The GENESELECT procedure identifies influential genetic and environmental variables and their interactions by fitting a model to predict a trait and then evaluating the influence that the predictor variables and their interactions have on the model.

The GENESELECT procedure does the following:

  • allows qualitative and quantitative variables

  • allows a large number of predictor variables

  • minimizes bias from missing values

  • outputs an influence measure for single variables and interactions

  • outputs an influence measure of a variable for each observation

  • outputs predictions, including probabilities for qualitative traits

  • outputs a matrix of similarities between predictor variables

The procedure can handle a large number of variables because only one variable enters the model at a time. The procedure usually stops before using all the available variables.

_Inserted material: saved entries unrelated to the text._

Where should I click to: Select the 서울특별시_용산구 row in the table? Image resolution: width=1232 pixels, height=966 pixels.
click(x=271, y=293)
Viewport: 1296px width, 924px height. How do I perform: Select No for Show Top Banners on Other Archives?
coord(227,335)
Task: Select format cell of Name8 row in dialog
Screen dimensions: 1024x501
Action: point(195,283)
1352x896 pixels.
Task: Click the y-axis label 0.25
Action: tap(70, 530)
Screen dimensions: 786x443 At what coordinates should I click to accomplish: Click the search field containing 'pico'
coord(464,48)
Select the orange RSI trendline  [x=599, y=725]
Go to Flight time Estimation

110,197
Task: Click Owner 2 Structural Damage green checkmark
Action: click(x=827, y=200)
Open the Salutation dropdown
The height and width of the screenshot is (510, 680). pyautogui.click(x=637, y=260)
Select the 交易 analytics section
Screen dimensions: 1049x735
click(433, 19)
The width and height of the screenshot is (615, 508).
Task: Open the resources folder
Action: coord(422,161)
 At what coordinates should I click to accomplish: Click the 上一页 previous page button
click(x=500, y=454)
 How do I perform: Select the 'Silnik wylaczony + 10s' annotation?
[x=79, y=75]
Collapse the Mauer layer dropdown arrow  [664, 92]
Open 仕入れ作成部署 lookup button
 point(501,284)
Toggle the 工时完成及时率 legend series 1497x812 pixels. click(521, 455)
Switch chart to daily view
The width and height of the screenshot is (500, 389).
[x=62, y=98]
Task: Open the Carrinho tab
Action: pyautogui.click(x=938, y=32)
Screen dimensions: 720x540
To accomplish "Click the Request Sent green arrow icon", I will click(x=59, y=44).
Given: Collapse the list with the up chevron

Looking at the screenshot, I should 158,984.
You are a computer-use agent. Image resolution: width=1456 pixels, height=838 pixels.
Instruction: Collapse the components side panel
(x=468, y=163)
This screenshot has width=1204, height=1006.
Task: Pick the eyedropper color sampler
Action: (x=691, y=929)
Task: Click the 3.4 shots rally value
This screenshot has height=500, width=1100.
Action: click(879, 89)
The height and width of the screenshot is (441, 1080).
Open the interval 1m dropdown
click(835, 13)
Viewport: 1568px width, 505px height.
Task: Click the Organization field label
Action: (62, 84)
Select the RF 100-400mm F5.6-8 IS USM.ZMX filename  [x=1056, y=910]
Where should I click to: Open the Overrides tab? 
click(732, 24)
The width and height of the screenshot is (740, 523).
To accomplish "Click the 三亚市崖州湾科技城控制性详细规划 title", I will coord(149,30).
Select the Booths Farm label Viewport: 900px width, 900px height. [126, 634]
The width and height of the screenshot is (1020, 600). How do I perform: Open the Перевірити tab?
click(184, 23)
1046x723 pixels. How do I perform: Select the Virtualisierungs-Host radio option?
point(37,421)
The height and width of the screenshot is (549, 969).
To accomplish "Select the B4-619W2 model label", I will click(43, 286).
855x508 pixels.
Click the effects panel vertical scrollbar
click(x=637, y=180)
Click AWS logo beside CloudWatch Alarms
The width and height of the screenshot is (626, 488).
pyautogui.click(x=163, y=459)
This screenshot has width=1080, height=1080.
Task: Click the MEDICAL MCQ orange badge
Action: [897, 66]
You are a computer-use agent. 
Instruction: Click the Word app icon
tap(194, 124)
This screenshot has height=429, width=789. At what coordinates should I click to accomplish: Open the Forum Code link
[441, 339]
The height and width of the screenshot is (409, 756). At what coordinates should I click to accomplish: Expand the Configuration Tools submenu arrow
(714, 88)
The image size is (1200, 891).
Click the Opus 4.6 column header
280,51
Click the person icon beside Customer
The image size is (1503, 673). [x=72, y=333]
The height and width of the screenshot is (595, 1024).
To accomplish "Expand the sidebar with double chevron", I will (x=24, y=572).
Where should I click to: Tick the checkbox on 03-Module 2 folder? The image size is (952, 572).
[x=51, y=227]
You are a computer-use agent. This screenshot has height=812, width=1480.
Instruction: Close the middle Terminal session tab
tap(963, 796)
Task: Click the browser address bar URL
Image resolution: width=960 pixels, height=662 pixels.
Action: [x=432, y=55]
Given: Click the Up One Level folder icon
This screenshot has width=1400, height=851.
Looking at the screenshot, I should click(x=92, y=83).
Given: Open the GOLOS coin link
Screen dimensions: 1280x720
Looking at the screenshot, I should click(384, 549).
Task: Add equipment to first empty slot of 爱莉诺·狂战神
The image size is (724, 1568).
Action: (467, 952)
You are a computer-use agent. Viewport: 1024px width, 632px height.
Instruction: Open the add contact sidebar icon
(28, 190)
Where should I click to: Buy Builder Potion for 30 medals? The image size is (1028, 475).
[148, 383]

If two variables are highly correlated, the model might use only one of the variables. The other variable would therefore not appear influential, although it might actually be the biologically relevant variable. The GENESELECT procedure estimates how similar the model would be if a variable in the model were replaced by another, and then outputs the set of estimates as a similarity matrix. The matrix includes variables not in the model. Thus, when the model identifies one variable, the similarity matrix identifies the set of similar variables, one of which might be biologically important. Note that similar variables need not be correlated.

If two variables are highly correlated and the model uses both of them, the credit for influence is shared between them. Neither of them gets the credit it would if one of them were replaced by the other. To correctly estimate the influence of a variable, avoid using similar variables in the model.

A predictive model is likely to find fewer influential variables than a set of association tests would. For example, the GENESELECT procedure is likely to find fewer influential variables than the CASECONTROL procedure. The reason is simple: once a predictive model is sufficiently fit, other variables are not needed, not even ones that are associated with the trait.

The GENESELECT procedure minimizes bias from missing values in two ways. When entering a variable into the fit of the model, the procedure uses all observations with nonmissing values on the variable, and ignores all observations missing that variable value. When applying the model for prediction, the procedure replaces the value by the distribution of nonmissing values among all observations used during the fit.

The GENESELECT procedure fits a model by recursively partitioning the data. A partitioning procedure is one that searches for an optimal partition of the data. The partitioning or splitting rule is defined in terms of the values of a single variable. Optimality depends on the distribution of the trait into the partition segments. The more similar the trait values are within the segments, the better the partition. Decision trees are the most common type of recursive partitioning model. The GENESELECT procedure fits a boosted series of decision trees by default.

A recursive partitioning procedure partitions the data into subsets and then partitions each of the subsets, and so on. In the terminology of the tree metaphor, the partition subsets are nodes, the original data set is the root node, and the final, unpartitioned subsets are terminal nodes or leaves. Nodes that are not terminal nodes are sometimes called internal nodes. The subsets of a single partition are commonly called child nodes, thereby mixing the metaphor with genealogy, which also provides the terms descendant and ancestor nodes. A branch of a node consists of a child node and its descendants.


Note: This procedure is experimental.